Worldwide luxury housing market nosedives
A senior figure has predicted a return to luxury home price growth this year despite a mini-crash around the globe in the first three months of this year
Property consultants Knight Frank found that the average price of prime residential units fell by 0.4 per cent in the first quarter of 2013.
Tokyo, Paris and New York all saw 10 per cent falls in luxury home values between the end of December 2012 and the end of March 2013.
Madrid, Singapore and Tel Aviv saw falls of between 5 and 8 per cent, while Geneva, Kiev, Miami and San Francisco saw values drop by smaller amounts.
The long-term trend remained positive, however, with a 3.6 per cent rise in luxury property prices since March 2012.

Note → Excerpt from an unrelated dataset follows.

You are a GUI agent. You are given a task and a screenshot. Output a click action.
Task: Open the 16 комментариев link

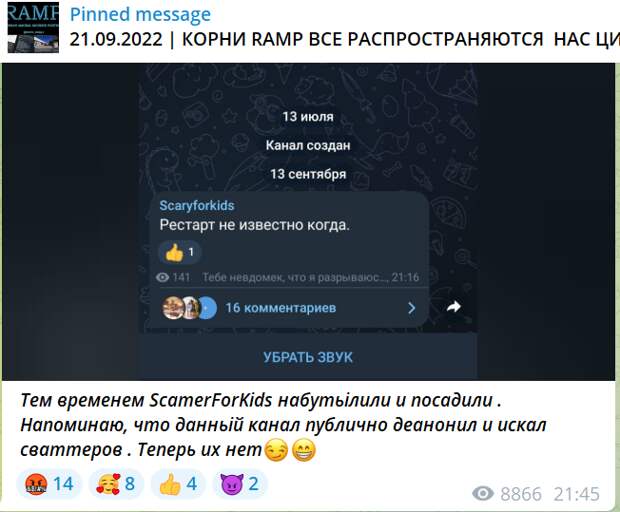point(281,308)
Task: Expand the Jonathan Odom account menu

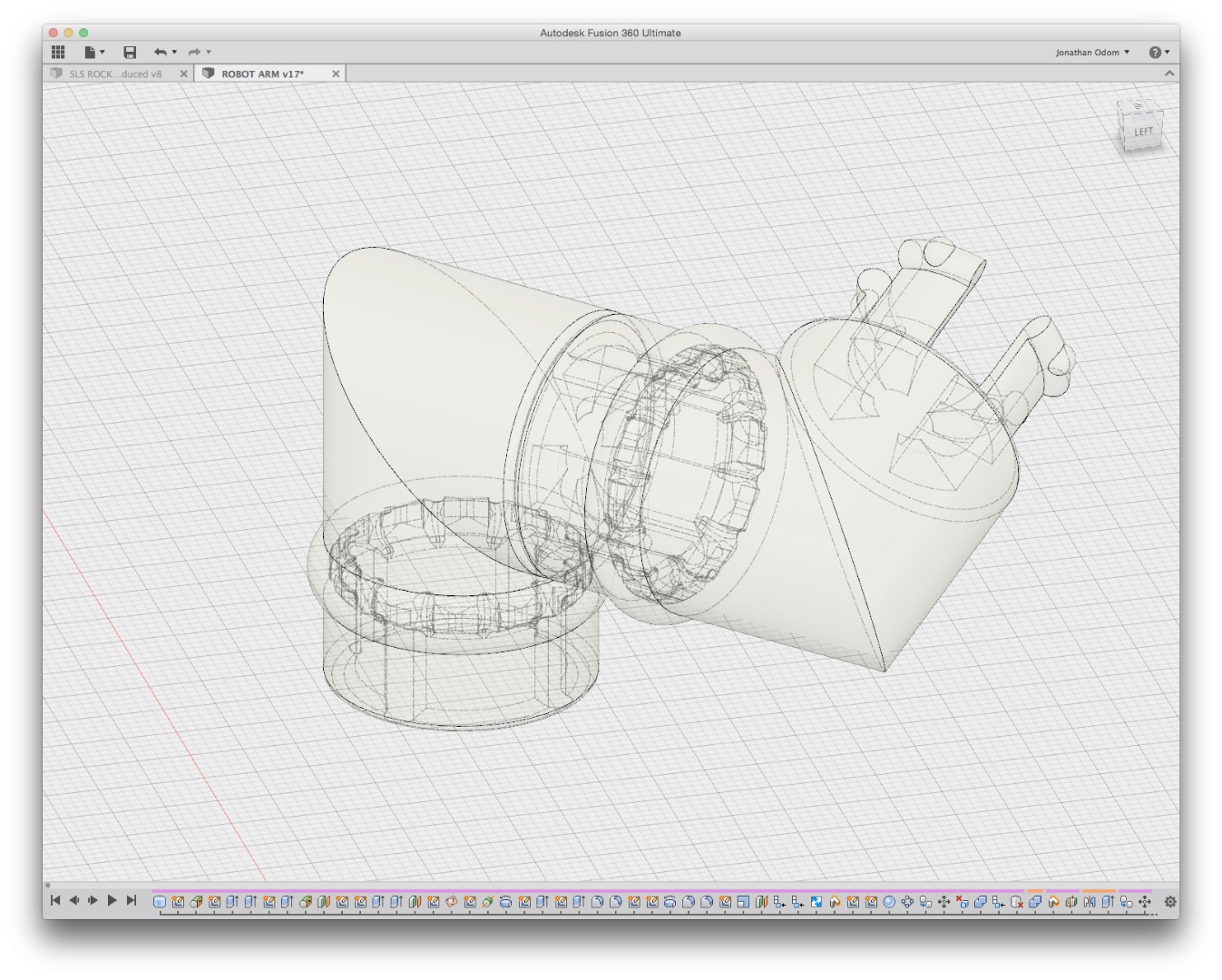Action: tap(1092, 53)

Jakarta and Bangkok led the way with growth of 38 per cent and 26 per cent respectively over the past 12 months.
Knight Frank associate partner Kate Everett-Allen said: ‘The measures aimed at cooling residential price growth in Jakarta and Bangkok have been less stringent than those applied across many neighbouring Asian cities, allowing new middle class wealth to fuel demand and push prime prices higher.’
Everett-Allen added that she expected growth in prices to return later in the year.
‘In each year since 2009, our Prime Global Cities Index has recorded its weakest rate of growth in the first quarter,’ she said.
‘We expect stronger growth to emerge in the second quarter as buyers continue to search for luxury bricks and mortar as a way of sheltering their assets from the Eurozone’s continuing turmoil and the fragile global economy.’
Only two European cities made the top ten ranked by global price growth, while seven were listed in the bottom 10 of those surveyed.
A typical prime property is now worth a fifth more than it was in the second quarter of 2009 when the Knight Frank index hit its post-Lehman Brothers low.